At end the last season, Stewart identified Robby Ray, Rubby De La Rosa and Corbin as three with the inside track to gain a slot in the 2016 rotation. Now, Stewart said the Diamondbacks will continue to search for quality starting pitching. In that vein, Stewart identified three components of the search.
“At this point, we’re not looking for a right-hander nor a left-hander in particular,” he said. “We’re looking for a pitcher who will games. Also, we want someone will eat innings and demonstrate leadership.”
With the pitching coach now is in place, the next order of business is secure a bullpen coach.
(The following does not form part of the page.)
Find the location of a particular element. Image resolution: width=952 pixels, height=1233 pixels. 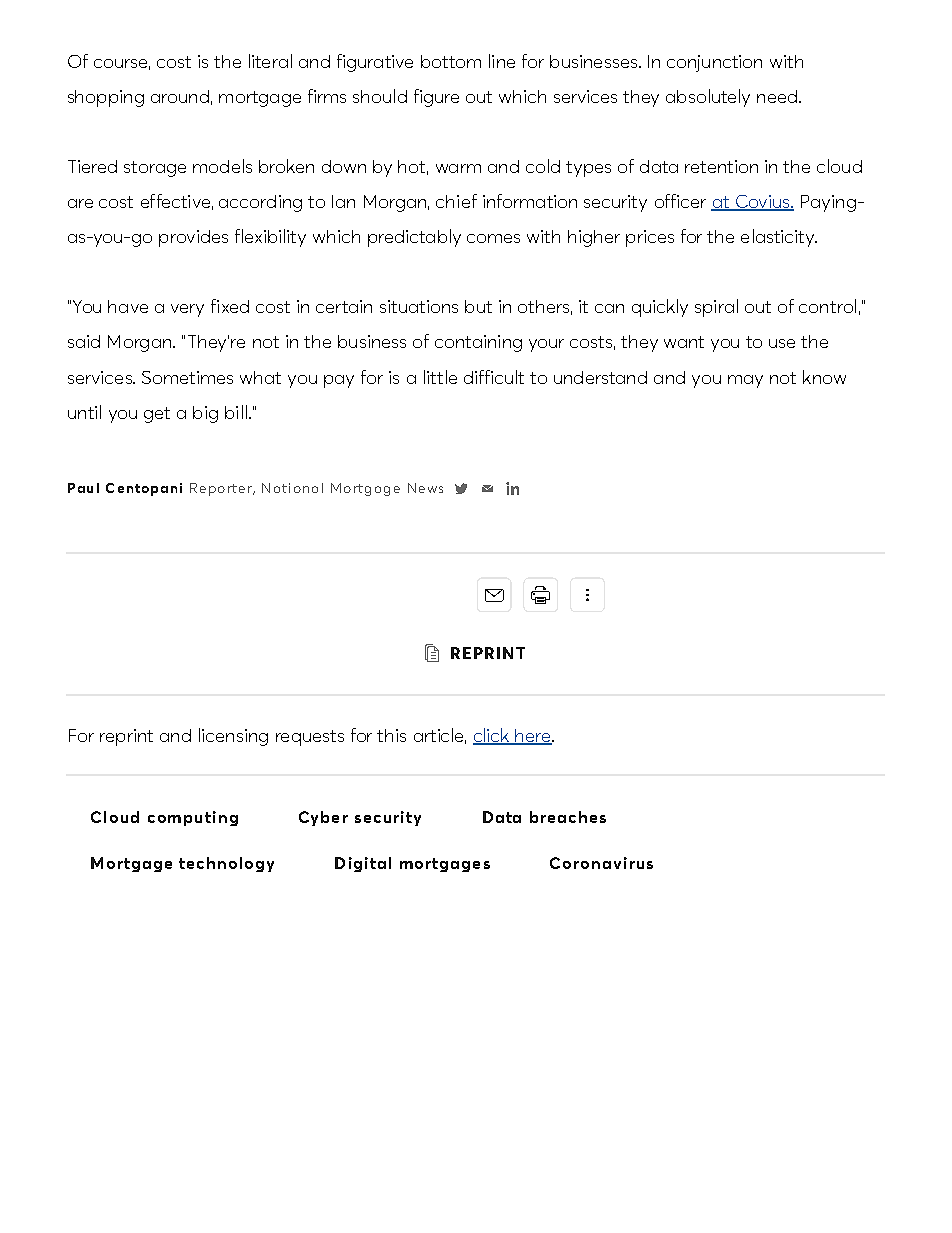

Reporter is located at coordinates (222, 489).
Earlier this week, Mel Stottlemyre, Jr. left as the Diamondbacks bullpen coach and named pitching coach of the Seattle Mariners. Hale indicated the process to replace Stottlemyre will include all Arizona decision-makers and a decision is expected within the next few weeks.
First baseman Paul Goldschmidt and centerfielder A. J. Pollock were named to The Sporting News 2015 National League all-star team. Other position players selected include Buster Posey (Giants) behind the plate, Dee Gordon (Marlins) at second, Brandon Crawford (Giants) at shortstop, Nolan Arenado (Rockies) at third and outfielders Andrew McCutcheon (Pirates) and Bryce Harper (Nationals).